Десятого июня я снова был в журнале. Твардовский меня увидел, позвал к себе в кабинет.
— Главное в вашем романе — Москва, — сказал Твардовский, — вы себя в ней чувствуете как лесник в знакомом лесу. Если он собьется на боковую тропинку, то все равно выйдет на главную, ни компаса, ни карты ему не нужно. А вот когда писатель прибегает к карте и компасу, тогда плохо. Пример тому — Фадеев. Он не только не знал металлургию, Магнитогорска, но и не любил техники в литературе, заводов и всего такого. И вот решился писать о том, чего не знал и не любил. И сорвался. У вас совсем другое. Вы настолько знаете и чувствуете Москву, все получается у вас так естественно, что вы не придаете этому значения, даже пренебрегаете очень многим и важным, делаете это как бы попутно. Я сам не коренной москвич и не думал, что буду жить в Москве, да вот журнал… Вопрос стоит только так. Дадут делать журнал — останусь. Не дадут — не останусь.
— Жалко, если вы уйдете.
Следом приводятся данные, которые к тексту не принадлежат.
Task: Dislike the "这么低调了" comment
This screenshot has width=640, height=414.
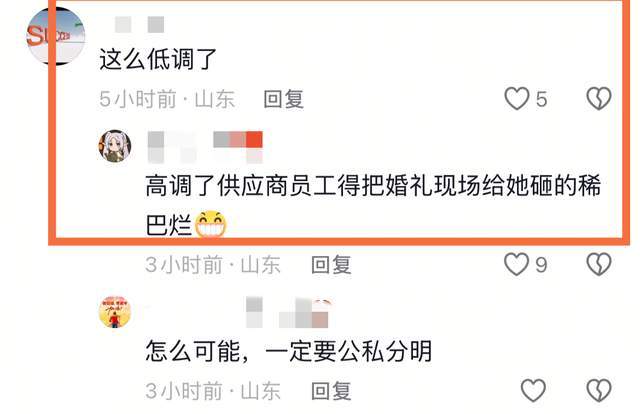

Назначат другого человека, который не сможет или не захочет использовать благоприятную ситуацию, когда та наступит.
— Нет, оставаться на положении Маркова или Кожевникова я не могу. Я иногда думаю: когда-то ведь должна заговорить совесть даже у таких людей. О чем они думают ночью, во время болезни, перед угрозой смерти? Думают ли они, каково будет их детям, детям родителей с такой репутацией?
— Ну, на их совесть, Александр Трифонович, уповать не стоит.